## Required action
A word-for-word restatement of every record is required.

----- Record set -----

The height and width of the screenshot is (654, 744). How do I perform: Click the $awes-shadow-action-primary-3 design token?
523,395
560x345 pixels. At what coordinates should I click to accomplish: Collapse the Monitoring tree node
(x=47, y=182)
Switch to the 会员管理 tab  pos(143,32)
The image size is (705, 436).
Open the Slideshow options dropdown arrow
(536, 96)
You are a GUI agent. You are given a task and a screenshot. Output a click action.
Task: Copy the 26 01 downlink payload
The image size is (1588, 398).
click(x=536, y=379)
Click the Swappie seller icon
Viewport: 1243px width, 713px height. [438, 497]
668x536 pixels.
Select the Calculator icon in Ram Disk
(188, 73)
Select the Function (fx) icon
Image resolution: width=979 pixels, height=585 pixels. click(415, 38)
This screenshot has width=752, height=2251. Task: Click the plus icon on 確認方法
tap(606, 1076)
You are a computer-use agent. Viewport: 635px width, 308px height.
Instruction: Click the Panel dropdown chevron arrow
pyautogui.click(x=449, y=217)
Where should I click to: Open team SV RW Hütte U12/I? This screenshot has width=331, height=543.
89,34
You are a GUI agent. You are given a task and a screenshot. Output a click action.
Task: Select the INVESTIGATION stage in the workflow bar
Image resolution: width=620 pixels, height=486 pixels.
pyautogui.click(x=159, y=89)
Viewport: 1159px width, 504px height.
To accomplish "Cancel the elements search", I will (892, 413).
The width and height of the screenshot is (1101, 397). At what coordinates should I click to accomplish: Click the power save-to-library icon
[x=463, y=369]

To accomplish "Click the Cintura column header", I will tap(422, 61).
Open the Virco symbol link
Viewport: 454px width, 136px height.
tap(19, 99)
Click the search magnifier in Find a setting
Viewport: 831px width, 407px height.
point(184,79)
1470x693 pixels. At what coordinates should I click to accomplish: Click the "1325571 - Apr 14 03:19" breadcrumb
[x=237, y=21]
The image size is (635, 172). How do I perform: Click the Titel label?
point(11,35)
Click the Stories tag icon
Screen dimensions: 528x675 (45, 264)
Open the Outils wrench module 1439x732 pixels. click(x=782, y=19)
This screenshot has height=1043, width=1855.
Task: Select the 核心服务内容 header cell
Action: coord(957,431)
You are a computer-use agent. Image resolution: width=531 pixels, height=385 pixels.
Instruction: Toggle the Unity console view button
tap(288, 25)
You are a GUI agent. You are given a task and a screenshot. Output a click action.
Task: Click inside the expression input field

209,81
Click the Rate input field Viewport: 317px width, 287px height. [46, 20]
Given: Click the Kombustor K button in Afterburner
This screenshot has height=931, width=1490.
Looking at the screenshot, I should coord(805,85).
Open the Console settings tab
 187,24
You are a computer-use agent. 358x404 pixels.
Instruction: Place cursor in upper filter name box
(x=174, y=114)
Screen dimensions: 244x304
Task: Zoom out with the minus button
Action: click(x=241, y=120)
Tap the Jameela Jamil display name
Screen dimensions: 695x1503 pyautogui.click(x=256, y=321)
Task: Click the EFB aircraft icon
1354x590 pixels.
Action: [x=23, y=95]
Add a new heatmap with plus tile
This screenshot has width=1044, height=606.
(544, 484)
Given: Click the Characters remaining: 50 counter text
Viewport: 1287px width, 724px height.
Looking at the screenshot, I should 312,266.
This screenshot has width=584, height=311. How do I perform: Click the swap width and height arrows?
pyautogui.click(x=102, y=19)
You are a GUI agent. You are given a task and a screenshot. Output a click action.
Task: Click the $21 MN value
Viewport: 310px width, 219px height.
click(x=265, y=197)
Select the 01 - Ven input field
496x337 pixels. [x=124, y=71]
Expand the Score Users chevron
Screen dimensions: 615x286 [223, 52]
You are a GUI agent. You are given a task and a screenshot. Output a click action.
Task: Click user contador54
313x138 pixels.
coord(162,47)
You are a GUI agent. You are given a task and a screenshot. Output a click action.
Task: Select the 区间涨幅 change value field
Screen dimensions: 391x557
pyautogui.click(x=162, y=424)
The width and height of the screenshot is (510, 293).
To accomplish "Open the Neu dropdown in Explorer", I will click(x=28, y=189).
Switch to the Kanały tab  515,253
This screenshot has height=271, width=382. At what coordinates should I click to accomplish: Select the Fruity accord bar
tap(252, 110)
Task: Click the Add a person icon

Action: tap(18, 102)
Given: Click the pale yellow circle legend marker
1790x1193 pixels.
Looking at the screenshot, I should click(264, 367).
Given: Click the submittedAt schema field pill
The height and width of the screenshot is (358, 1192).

-----

## Answer section
The height and width of the screenshot is (654, 744). How do I perform: Click the $awes-shadow-action-primary-3 design token?
523,395
560x345 pixels. At what coordinates should I click to accomplish: Collapse the Monitoring tree node
(x=47, y=182)
Switch to the 会员管理 tab  pos(143,32)
The image size is (705, 436).
Open the Slideshow options dropdown arrow
(536, 96)
You are a GUI agent. You are given a task and a screenshot. Output a click action.
Task: Copy the 26 01 downlink payload
The image size is (1588, 398).
click(x=536, y=379)
Click the Swappie seller icon
Viewport: 1243px width, 713px height. [438, 497]
668x536 pixels.
Select the Calculator icon in Ram Disk
(188, 73)
Select the Function (fx) icon
Image resolution: width=979 pixels, height=585 pixels. click(415, 38)
This screenshot has width=752, height=2251. Task: Click the plus icon on 確認方法
tap(606, 1076)
You are a computer-use agent. Viewport: 635px width, 308px height.
Instruction: Click the Panel dropdown chevron arrow
pyautogui.click(x=449, y=217)
Where should I click to: Open team SV RW Hütte U12/I? This screenshot has width=331, height=543.
89,34
You are a GUI agent. You are given a task and a screenshot. Output a click action.
Task: Select the INVESTIGATION stage in the workflow bar
Image resolution: width=620 pixels, height=486 pixels.
pyautogui.click(x=159, y=89)
Viewport: 1159px width, 504px height.
To accomplish "Cancel the elements search", I will (892, 413).
The width and height of the screenshot is (1101, 397). At what coordinates should I click to accomplish: Click the power save-to-library icon
[x=463, y=369]

To accomplish "Click the Cintura column header", I will tap(422, 61).
Open the Virco symbol link
Viewport: 454px width, 136px height.
tap(19, 99)
Click the search magnifier in Find a setting
Viewport: 831px width, 407px height.
point(184,79)
1470x693 pixels. At what coordinates should I click to accomplish: Click the "1325571 - Apr 14 03:19" breadcrumb
[x=237, y=21]
The image size is (635, 172). How do I perform: Click the Titel label?
point(11,35)
Click the Stories tag icon
Screen dimensions: 528x675 (45, 264)
Open the Outils wrench module 1439x732 pixels. click(x=782, y=19)
This screenshot has height=1043, width=1855.
Task: Select the 核心服务内容 header cell
Action: coord(957,431)
You are a computer-use agent. Image resolution: width=531 pixels, height=385 pixels.
Instruction: Toggle the Unity console view button
tap(288, 25)
You are a GUI agent. You are given a task and a screenshot. Output a click action.
Task: Click inside the expression input field

209,81
Click the Rate input field Viewport: 317px width, 287px height. [46, 20]
Given: Click the Kombustor K button in Afterburner
This screenshot has height=931, width=1490.
Looking at the screenshot, I should coord(805,85).
Open the Console settings tab
 187,24
You are a computer-use agent. 358x404 pixels.
Instruction: Place cursor in upper filter name box
(x=174, y=114)
Screen dimensions: 244x304
Task: Zoom out with the minus button
Action: click(x=241, y=120)
Tap the Jameela Jamil display name
Screen dimensions: 695x1503 pyautogui.click(x=256, y=321)
Task: Click the EFB aircraft icon
1354x590 pixels.
Action: [x=23, y=95]
Add a new heatmap with plus tile
This screenshot has width=1044, height=606.
(544, 484)
Given: Click the Characters remaining: 50 counter text
Viewport: 1287px width, 724px height.
Looking at the screenshot, I should 312,266.
This screenshot has width=584, height=311. How do I perform: Click the swap width and height arrows?
pyautogui.click(x=102, y=19)
You are a GUI agent. You are given a task and a screenshot. Output a click action.
Task: Click the $21 MN value
Viewport: 310px width, 219px height.
click(x=265, y=197)
Select the 01 - Ven input field
496x337 pixels. [x=124, y=71]
Expand the Score Users chevron
Screen dimensions: 615x286 [223, 52]
You are a GUI agent. You are given a task and a screenshot. Output a click action.
Task: Click user contador54
313x138 pixels.
coord(162,47)
You are a GUI agent. You are given a task and a screenshot. Output a click action.
Task: Select the 区间涨幅 change value field
Screen dimensions: 391x557
pyautogui.click(x=162, y=424)
The width and height of the screenshot is (510, 293).
To accomplish "Open the Neu dropdown in Explorer", I will click(x=28, y=189).
Switch to the Kanały tab  515,253
This screenshot has height=271, width=382. At what coordinates should I click to accomplish: Select the Fruity accord bar
tap(252, 110)
Task: Click the Add a person icon

Action: tap(18, 102)
Given: Click the pale yellow circle legend marker
1790x1193 pixels.
Looking at the screenshot, I should click(264, 367).
Given: Click the submittedAt schema field pill
The height and width of the screenshot is (358, 1192).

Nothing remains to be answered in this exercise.